I’ve seen Silver Service train have engines changed as well as freight cut off, both in DC and in Philly, and when a train is late 90% of the time those crews seem to get things done in less time than the schedule allows. So I’m not sure why Albany can’t seem to figure out how to do things faster, but they still can’t.  While not the sole reason, the delays encountered at Albany with combining and/or breaking apart the LSL, did contribute to 448 becoming a stub train instead of running though.

Within a few minutes of our arrival, the P32 pulled down on the mainline to await the P42 engines being cutoff our train. This of course cleared the Boston section and about 15 minutes after our arrival, it was on its way to Boston. Just prior to the Boston section’s departure, the P42’s that had pulled us all the way from Chicago rolled by on the track between the two sections of the LSL.
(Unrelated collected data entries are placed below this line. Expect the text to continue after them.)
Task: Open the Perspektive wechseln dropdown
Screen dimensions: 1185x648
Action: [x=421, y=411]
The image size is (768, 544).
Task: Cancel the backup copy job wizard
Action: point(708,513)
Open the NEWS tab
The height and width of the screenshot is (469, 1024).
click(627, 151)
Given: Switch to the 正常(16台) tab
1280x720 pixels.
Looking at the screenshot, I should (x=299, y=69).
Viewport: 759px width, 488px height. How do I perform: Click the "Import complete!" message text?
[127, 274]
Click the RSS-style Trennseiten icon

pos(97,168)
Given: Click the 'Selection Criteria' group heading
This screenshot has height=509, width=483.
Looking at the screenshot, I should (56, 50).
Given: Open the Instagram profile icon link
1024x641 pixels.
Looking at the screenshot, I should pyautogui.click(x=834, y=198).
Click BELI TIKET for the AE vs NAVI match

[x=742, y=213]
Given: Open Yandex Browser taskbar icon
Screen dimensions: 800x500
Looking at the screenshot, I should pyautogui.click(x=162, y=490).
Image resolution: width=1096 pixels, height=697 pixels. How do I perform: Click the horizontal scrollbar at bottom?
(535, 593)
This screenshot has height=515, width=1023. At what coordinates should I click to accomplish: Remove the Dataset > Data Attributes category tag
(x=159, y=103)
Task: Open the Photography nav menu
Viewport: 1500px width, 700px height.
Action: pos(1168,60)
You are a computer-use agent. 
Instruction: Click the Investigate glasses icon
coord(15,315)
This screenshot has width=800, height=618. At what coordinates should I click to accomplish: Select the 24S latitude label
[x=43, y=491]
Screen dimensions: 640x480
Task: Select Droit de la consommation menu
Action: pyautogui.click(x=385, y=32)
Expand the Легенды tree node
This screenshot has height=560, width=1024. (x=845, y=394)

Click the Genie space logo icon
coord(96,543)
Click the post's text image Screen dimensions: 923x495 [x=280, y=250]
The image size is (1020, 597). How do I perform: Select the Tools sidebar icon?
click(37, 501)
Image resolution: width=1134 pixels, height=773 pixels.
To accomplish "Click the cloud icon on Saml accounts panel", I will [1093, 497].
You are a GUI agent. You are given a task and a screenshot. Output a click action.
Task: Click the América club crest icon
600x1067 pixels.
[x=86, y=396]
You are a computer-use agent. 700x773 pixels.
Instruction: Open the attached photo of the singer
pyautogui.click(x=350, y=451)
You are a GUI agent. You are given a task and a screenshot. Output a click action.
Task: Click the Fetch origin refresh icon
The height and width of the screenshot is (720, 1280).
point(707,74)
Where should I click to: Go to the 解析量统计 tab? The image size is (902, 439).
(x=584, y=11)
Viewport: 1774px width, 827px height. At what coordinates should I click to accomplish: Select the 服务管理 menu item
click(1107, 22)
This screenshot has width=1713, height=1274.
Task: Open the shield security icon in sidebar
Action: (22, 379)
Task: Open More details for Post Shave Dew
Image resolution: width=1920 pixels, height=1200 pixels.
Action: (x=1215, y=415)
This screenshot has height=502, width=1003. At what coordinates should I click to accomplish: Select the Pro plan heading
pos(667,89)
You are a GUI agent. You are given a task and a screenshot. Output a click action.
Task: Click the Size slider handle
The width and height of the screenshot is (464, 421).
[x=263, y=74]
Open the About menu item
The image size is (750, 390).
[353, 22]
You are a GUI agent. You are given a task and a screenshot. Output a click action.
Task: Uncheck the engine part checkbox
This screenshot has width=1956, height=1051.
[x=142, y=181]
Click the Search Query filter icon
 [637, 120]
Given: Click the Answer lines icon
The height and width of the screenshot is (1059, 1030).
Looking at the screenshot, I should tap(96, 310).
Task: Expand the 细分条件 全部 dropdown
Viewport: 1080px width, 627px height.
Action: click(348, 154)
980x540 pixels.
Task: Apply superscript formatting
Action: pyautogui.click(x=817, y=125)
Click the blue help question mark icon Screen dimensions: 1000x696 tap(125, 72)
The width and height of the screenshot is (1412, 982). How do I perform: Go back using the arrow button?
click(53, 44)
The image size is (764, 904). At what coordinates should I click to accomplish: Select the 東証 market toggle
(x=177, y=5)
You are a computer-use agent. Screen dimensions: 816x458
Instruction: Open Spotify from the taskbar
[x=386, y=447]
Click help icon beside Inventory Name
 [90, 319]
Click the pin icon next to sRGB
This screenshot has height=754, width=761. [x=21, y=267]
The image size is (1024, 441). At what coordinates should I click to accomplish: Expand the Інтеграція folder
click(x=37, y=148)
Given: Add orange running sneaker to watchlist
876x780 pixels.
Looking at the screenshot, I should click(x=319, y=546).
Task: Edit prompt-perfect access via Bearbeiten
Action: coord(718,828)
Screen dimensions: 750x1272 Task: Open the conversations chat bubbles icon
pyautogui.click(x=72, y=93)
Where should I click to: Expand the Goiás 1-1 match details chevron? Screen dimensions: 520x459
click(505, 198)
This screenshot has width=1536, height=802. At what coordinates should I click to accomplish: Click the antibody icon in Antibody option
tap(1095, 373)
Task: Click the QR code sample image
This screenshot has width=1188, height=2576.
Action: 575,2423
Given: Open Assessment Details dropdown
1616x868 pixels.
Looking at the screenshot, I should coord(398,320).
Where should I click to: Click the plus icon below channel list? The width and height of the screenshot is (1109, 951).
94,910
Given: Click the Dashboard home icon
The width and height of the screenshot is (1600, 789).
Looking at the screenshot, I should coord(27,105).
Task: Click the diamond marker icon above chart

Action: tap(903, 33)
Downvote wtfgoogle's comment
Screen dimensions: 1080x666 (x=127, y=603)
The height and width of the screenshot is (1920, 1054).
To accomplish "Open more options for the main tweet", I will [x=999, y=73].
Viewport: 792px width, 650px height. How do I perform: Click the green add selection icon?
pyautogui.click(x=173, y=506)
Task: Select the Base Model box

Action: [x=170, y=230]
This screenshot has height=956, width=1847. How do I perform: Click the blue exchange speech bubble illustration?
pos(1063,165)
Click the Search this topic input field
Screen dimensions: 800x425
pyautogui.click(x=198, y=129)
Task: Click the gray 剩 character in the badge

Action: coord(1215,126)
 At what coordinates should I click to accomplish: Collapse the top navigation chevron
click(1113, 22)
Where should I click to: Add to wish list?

Finally, with our new P32 engine on the head end and power restored to the train, we pulled out of Albany 4 hours and 48 minutes late. Our ride down the Hudson was uneventful by and large, although we did get held a few minutes at Poughkeepsie to wait for a Metro North train.

The ride down the Hudson was of course as beautiful as ever. This is without a doubt one of the most scenic trips in the Northeast on an Amtrak train. Unfortunately our view was a bit hampered thanks to the low angle of the sun, which of course was due to our lateness. It really put a crimp on picture taking, since trying to get an angle where the sun didn’t shine directly into the lens was very tough.

Cutting off Metro North on to the Empire Line was also uneventful. We did however slow down and eventually stop at the last interlocking before the Empire tunnel, the tunnel built between Penn Station and what was the old Westside freight line that created the Empire connection. The Empire connection is what allowed Amtrak to start running trains to/from Albany into Penn Station. Prior to this connection, all trains to/from Albany went into Grand Central Station.

Within a few minutes a northbound Empire Corridor train emerged from the tunnel. Several minutes later though, we were still sitting there waiting for the signal. The engineer had to call PSCC on the radio to wake them up and remind them that we were sitting there. A short move brought us into the tunnel, or at least the front half of the train made it in, I’m not sure about the rear half.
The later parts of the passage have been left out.